La città distrutta è la Troia mitologica, quella di Omero, presa
in un momento in cui la sua dissoluzione non si è ancora completata, anzi,
alcuni muri in pietra risultano addirittura intatti mentre l’acqua dell’oblio
sale inarrestabilmente, penetra negli anfratti, corrode, distrugge, fino a
cancellare la città.
La scelta di questa città
semidistrutta come sfondo all’incontro
travolgente fra la regina di Sparta Leda (moglie di Tindaro) ed il
sopraggiungente cigno (Zeus sotto mentite spoglie), è dovuta al fatto che da
questo mitologico accoppiamento nascerà Elena, il cui rapimento da parte di
Paride determinerà la spedizione
achea narrata nell’Iliade.
Troia verrà distrutta e data alle
fiamme, ed infatti nessun arbusto o pianta, sebbene gratificanti alla vista,
risultano presenti nella composizione.
I mattoni sono anzi ancora
roventi, e se si osserva bene la sfumatura sopra le rovine, appare un
tenue alone rossastro.
Un posto di preminenza è
riservato alla bronzea Minerva che permea indagatrice dalle mura dei palazzi
abbattuti.
Perché questa inquietante presenza?
Se i Troiani avessero scoperto l’inganno del cavallo di legno, forse gli achei non
sarebbero riusciti a vincere questa guerra, essendo ormai defunti i loro più forti eroi Achille ed Aiace Telamonio, a fronte di
mura ancora erte ed intatte.
La riuscita dell’escamotage di
Ulisse a questo punto era l’unica strada percorribile, ma un sacerdote Troiano,
Laocoonte, aveva intuito tutto, sostenendo infatti che l’enorme simulacro ligneo celava in realtà un letale contenuto.
Minerva, quando vide la lancia
del sacerdote conficcarsi fra le tavole del cavallo di legno, scatenò due
serpenti Porcete e Caribea, contro i suoi figlioletti ed egli trovò la morte
nel tentativo di liberarli dalle terribili spire.
Minerva è quindi la maggiore artefice della fine della città,
perché fu solo grazie a lei che il cavallo di legno riuscì a varcare le leggendarie porte Scee.

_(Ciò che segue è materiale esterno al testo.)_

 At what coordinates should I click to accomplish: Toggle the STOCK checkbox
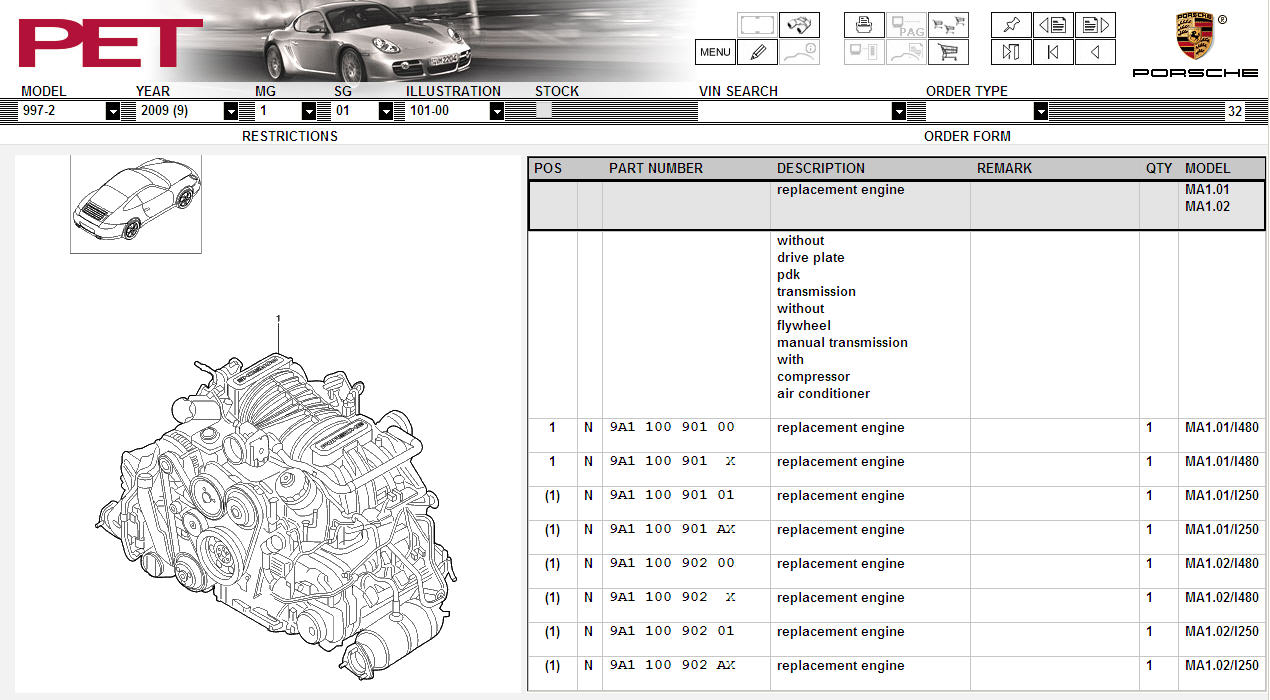tap(544, 110)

Questo quadro rappresenta quindi
l’inizio di un percorso mitologico basato
su una ricostruzione di eventi che, ove non narrati, sono attribuibili allo stesso autore del quadro, che temporalmente vanno dalla
restituzione da parte di Achille del corpo di Ettore, alla partenza di Enea
alla volta delle coste italiane del Lazio.